• **Source material**
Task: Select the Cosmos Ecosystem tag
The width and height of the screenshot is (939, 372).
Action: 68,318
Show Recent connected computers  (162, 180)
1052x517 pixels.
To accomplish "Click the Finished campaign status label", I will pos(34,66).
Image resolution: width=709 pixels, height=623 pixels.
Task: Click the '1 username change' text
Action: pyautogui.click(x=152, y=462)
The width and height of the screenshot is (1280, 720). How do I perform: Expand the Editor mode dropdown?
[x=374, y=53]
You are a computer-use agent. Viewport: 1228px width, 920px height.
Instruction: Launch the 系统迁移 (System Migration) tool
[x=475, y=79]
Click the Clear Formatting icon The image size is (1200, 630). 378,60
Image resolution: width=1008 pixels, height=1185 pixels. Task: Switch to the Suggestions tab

• **Action item**
Start at the top line of the records and retype them all exactly.

• **Solved problem**
Task: Select the Cosmos Ecosystem tag
The width and height of the screenshot is (939, 372).
Action: 68,318
Show Recent connected computers  (162, 180)
1052x517 pixels.
To accomplish "Click the Finished campaign status label", I will pos(34,66).
Image resolution: width=709 pixels, height=623 pixels.
Task: Click the '1 username change' text
Action: pyautogui.click(x=152, y=462)
The width and height of the screenshot is (1280, 720). How do I perform: Expand the Editor mode dropdown?
[x=374, y=53]
You are a computer-use agent. Viewport: 1228px width, 920px height.
Instruction: Launch the 系统迁移 (System Migration) tool
[x=475, y=79]
Click the Clear Formatting icon The image size is (1200, 630). 378,60
Image resolution: width=1008 pixels, height=1185 pixels. Task: Switch to the Suggestions tab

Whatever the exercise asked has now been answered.